Bir gün, bu samimi, imanlı, ihlaslı kullar hacca gitmeye karar vermişler. Bunu duyan şeytan çok sevinmiş. Köylerinde, gündelik yaşamlarında, komşuluklarında aralarına girmeyi başaramayan şeytan, hacc yolunun fırsat olabileceğini düşünmüş. Hain planını hatasız işletmek için kırk şeytandan akıl almış. Sonra da hiç vakit kaybetmeden işine koyulmuş. Hayatının en zor işine çıktığını biliyormuş. Zira iki dostu yalan söz ayıramazmış, onlar birbirlerinden yalan duymazlarmış. İftira da aralarını bozmazmış, birbirlerine güvenirlermiş. Hatalarını büyütmezlermiş; biri affeder, diğeri unutuverirmiş hemen. Hırsızlık, mal ve evlat kayırma olmazmış, aksine komşularının iyiliğini kendi nefislerinden önde tutarlarmış. Bu iki dostun arasını açmak için zamanında şeytan her yolu denemiş ama başaramayınca ümidini onlardan kesmiş. Ama hacc olayını duyunca, içine bir ümit doğmuş. Uzun ve yorucu yollar fırsat demekmiş. Dostlar yürürken belli olurmuş asıl. Bunu bilen kör şeytan öylesine sevinmiş ki; çirkin, uzun tırnaklı parmaklarını şıklatarak, çarpık bacaklarını sektirerek, sinsi karanlık gözlerini fır fır döndürerek üç gün dans etmiş.

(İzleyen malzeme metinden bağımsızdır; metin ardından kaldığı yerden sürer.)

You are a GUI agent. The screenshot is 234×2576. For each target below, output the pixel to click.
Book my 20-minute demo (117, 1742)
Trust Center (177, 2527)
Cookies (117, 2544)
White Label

Derken gün gelmiş ve hacc için kervanların sıra sıra yola koyulduğu zamanlar bu iki dost yola çıkamamış. Neden mi? Neden olacak, şeytanın malum planı yüzünden. Şeytanın hain planı icabı, karanlıkta çalı dikeni, Yutmaz’ın topuğuna fena halde batmış. Şişmiş ve su toplamış ayaktan ötürü üç gün yürüyememiş, üç gün geri kalmışlar kervandan. Ama üçüncü gün ayağın şişi inmiş ve gayretle yola koyulmuşlar. Öyle aşkla yol gidiyorlarmış ki birkaç gün içinde kervana yetişeceklerini düşünüyorlarmış. Yetişmeleri de gerekiyormuş zaten. Daha önce iki dosttan hiçbirisi hacca gitmemiş, dolayısıyla yolu da bilmiyorlarmış. Neyse ki kalabalık ve yüklü kervanın izlerini sürmek hiçte zor değilmiş, neşeyle yollarına devam etmişler.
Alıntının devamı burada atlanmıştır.